Saturday, September 23, 2017

Summertime...

  Sittin' here, basically alone.  There are other people in the room, but I don't exactly know any of 'em.  Not countin' the gal behind the bar, but I don't really know her, other than that her name is Lori.             

   (Me?  Apparently my name at this particular point in time is "Hon'".  Good with that.)

  It's a young, budding relationship- hour, hour and twenty minutes, maybe- but we've already found we have somethin' in common:  Lori used to live in Kansas.  I've been to Kansas.

  (Did you know that if you order a "double" that the entire process is streamlined for all involved?  It is, in a number of ways, but it's just me and Lori.  Lori and Hon'.  But we're friends.  Friends look out for one another.)

  Lori's workin' today, so I'm gettin' the occasional moment to myself to just think.  Just to think.  Consider.  Even reflect.          

  (Reflection is always a big damn deal.  It's a personal favorite of mine, even when it breaks me into tiny, tiny pieces.  Little, tiny pieces.  Some so small that somethin' like a door held open or someone walkin' past can scatter 'em like so much dust or pollen or bug shit.)

  But, I digress.  (That's pretentious ass speak for ramblin', but it sounds cool.  Cool in that pretentious ass kinda way.)

  I am really havin' trouble gettin' rollin'.  Apologies.  Gonna just go:


  Bein' the creatures we are, we all carry somewhere between a preoccupation and an obsession with the Passage of Time.  It ain't our fault, it's basically unavoidable.  Just like Time itself: Unavoidable. 

  For the average cog we're most familiar with, or happen to be, it's typically driven by a schedule over which we have little or no control- shit like work or kids or maybe even vices.  Or a million other things.  It's complicated.

  For the tiny pockets of folks that have somehow managed to hold on to and strictly live by the genuinely necessary shit- eatin', sleepin', not dyin' if you can avoid it- the Passage of Time may be as simple as Day and Night.  Dark versus Light.  Live or Die.  Beautiful in its Simplicity.  

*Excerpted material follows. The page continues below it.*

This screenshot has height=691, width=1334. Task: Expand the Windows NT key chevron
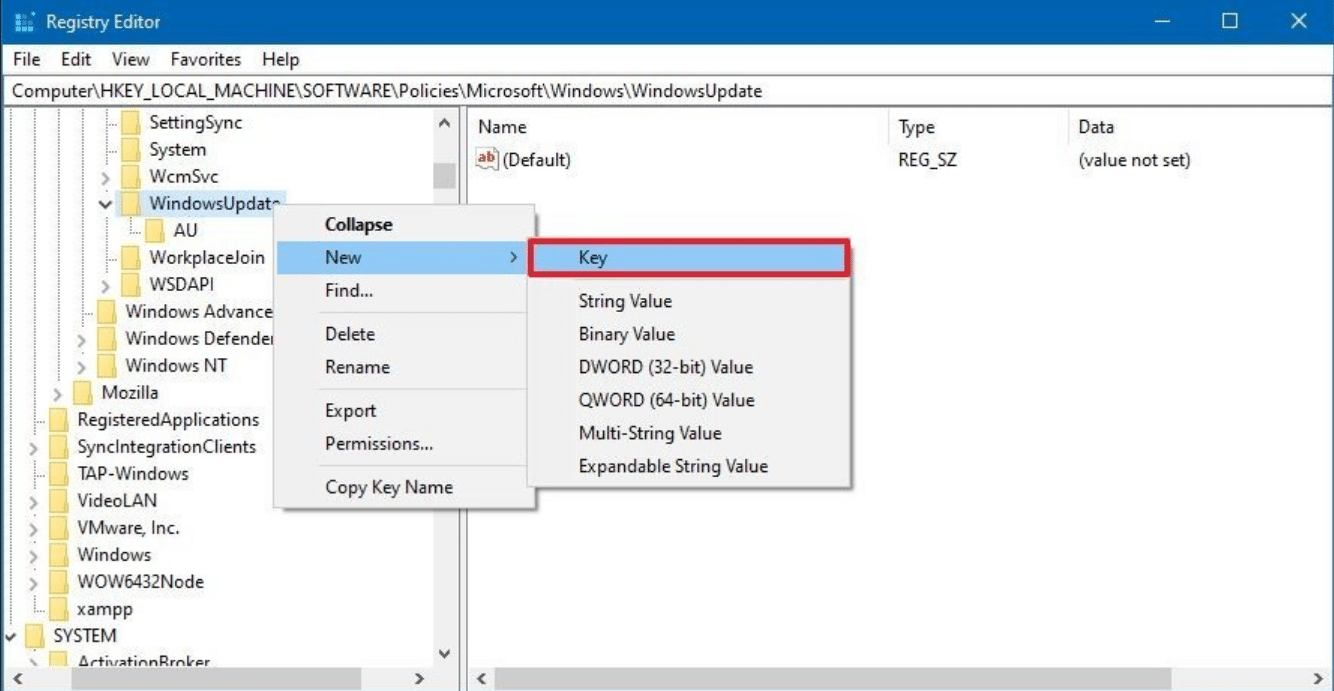point(82,366)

  These are the Lucky Ones.  The People that Time Forgot.  Or, perhaps better described as the People that Everybody Else Forgot and Could Give a Right Goddamn About.  Yep.  That's a better description, that.  

  (Distill that down to "Fuck 'em.")

  Shit.  Did it again.

  Most of us tend to mark time with the common conventions: minutes, hours, days, months, years, decades, centuries, blah, blah, blah.  But, I've come to realize that, for me, I've always tended to gauge the Passage of Time mostly in relation to the Change of Seasons.

  I've tried to trace this back, relative to myself, and I believe it began, again: for me, with the association of the season of Summer with the break between school years, beginnin', obviously, with grade school.

  It was somethin' like this:

  Kindergarten?!  Are you jokin'?  You expect me to trade an absolutely perfect Life of Leisure for this dumb shit?  Colorin'?  Learnin' how to use those shitty, cartoon scissors and the friggin' limited pallett afforded by those chunky crayons that were flat on one side 'cause me and my fellow inmates couldn't be trusted to keep that shit from rollin' off the desk?  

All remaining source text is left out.